(Data listing)

(begin)

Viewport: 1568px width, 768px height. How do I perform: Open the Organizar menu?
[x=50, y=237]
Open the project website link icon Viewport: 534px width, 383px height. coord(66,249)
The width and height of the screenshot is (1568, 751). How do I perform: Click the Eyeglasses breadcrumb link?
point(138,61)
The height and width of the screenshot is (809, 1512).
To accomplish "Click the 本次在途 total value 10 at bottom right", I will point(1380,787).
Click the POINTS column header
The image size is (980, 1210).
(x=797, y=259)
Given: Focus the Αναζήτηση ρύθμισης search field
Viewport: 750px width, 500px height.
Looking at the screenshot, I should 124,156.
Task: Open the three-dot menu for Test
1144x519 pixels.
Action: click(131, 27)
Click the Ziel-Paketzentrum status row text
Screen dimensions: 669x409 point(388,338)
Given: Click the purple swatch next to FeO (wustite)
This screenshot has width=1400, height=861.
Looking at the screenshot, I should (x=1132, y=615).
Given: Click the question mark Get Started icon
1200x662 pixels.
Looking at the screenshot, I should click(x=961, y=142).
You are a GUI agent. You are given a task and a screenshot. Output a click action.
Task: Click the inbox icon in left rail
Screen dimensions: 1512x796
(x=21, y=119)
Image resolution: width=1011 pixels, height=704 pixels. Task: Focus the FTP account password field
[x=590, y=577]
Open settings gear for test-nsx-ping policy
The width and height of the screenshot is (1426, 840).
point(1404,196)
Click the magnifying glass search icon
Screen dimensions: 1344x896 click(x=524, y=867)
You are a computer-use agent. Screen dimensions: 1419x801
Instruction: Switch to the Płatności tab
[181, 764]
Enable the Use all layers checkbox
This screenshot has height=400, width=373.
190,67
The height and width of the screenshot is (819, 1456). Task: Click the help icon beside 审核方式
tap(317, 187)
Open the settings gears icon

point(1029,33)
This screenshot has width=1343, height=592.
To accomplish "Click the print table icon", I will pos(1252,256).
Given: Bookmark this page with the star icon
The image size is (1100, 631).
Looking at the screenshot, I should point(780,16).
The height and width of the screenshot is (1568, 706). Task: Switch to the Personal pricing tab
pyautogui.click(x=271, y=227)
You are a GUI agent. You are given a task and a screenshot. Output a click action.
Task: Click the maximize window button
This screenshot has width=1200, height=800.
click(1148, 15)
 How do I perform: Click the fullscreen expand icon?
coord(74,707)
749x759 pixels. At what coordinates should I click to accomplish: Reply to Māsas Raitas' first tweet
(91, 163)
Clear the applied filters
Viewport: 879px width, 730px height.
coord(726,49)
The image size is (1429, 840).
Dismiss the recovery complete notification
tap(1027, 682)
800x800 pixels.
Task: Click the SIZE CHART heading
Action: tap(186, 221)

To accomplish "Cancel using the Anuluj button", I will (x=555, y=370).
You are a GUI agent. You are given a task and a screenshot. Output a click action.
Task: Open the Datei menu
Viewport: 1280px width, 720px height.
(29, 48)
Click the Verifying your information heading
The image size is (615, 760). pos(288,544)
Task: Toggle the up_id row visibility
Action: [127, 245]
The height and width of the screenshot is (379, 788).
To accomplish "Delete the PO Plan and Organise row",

(end)

▶ [TASK TO CARRY OUT] Please output the lines above as a JSON list of strings, one string per line, with blank lines omitted.

▶ [RESULT FOR THIS TASK]
[
  "Viewport: 1568px width, 768px height. How do I perform: Open the Organizar menu?",
  "[x=50, y=237]",
  "Open the project website link icon Viewport: 534px width, 383px height. coord(66,249)",
  "The width and height of the screenshot is (1568, 751). How do I perform: Click the Eyeglasses breadcrumb link?",
  "point(138,61)",
  "The height and width of the screenshot is (809, 1512).",
  "To accomplish \"Click the 本次在途 total value 10 at bottom right\", I will point(1380,787).",
  "Click the POINTS column header",
  "The image size is (980, 1210).",
  "(x=797, y=259)",
  "Given: Focus the Αναζήτηση ρύθμισης search field",
  "Viewport: 750px width, 500px height.",
  "Looking at the screenshot, I should 124,156.",
  "Task: Open the three-dot menu for Test",
  "1144x519 pixels.",
  "Action: click(131, 27)",
  "Click the Ziel-Paketzentrum status row text",
  "Screen dimensions: 669x409 point(388,338)",
  "Given: Click the purple swatch next to FeO (wustite)",
  "This screenshot has width=1400, height=861.",
  "Looking at the screenshot, I should (x=1132, y=615).",
  "Given: Click the question mark Get Started icon",
  "1200x662 pixels.",
  "Looking at the screenshot, I should click(x=961, y=142).",
  "You are a GUI agent. You are given a task and a screenshot. Output a click action.",
  "Task: Click the inbox icon in left rail",
  "Screen dimensions: 1512x796",
  "(x=21, y=119)",
  "Image resolution: width=1011 pixels, height=704 pixels. Task: Focus the FTP account password field",
  "[x=590, y=577]",
  "Open settings gear for test-nsx-ping policy",
  "The width and height of the screenshot is (1426, 840).",
  "point(1404,196)",
  "Click the magnifying glass search icon",
  "Screen dimensions: 1344x896 click(x=524, y=867)",
  "You are a computer-use agent. Screen dimensions: 1419x801",
  "Instruction: Switch to the Płatności tab",
  "[181, 764]",
  "Enable the Use all layers checkbox",
  "This screenshot has height=400, width=373.",
  "190,67",
  "The height and width of the screenshot is (819, 1456). Task: Click the help icon beside 审核方式",
  "tap(317, 187)",
  "Open the settings gears icon",
  "point(1029,33)",
  "This screenshot has width=1343, height=592.",
  "To accomplish \"Click the print table icon\", I will pos(1252,256).",
  "Given: Bookmark this page with the star icon",
  "The image size is (1100, 631).",
  "Looking at the screenshot, I should point(780,16).",
  "The height and width of the screenshot is (1568, 706). Task: Switch to the Personal pricing tab",
  "pyautogui.click(x=271, y=227)",
  "You are a GUI agent. You are given a task and a screenshot. Output a click action.",
  "Task: Click the maximize window button",
  "This screenshot has width=1200, height=800.",
  "click(1148, 15)",
  " How do I perform: Click the fullscreen expand icon?",
  "coord(74,707)",
  "749x759 pixels. At what coordinates should I click to accomplish: Reply to Māsas Raitas' first tweet",
  "(91, 163)",
  "Clear the applied filters",
  "Viewport: 879px width, 730px height.",
  "coord(726,49)",
  "The image size is (1429, 840).",
  "Dismiss the recovery complete notification",
  "tap(1027, 682)",
  "800x800 pixels.",
  "Task: Click the SIZE CHART heading",
  "Action: tap(186, 221)",
  "To accomplish \"Cancel using the Anuluj button\", I will (x=555, y=370).",
  "You are a GUI agent. You are given a task and a screenshot. Output a click action.",
  "Task: Open the Datei menu",
  "Viewport: 1280px width, 720px height.",
  "(29, 48)",
  "Click the Verifying your information heading",
  "The image size is (615, 760). pos(288,544)",
  "Task: Toggle the up_id row visibility",
  "Action: [127, 245]",
  "The height and width of the screenshot is (379, 788).",
  "To accomplish \"Delete the PO Plan and Organise row\","
]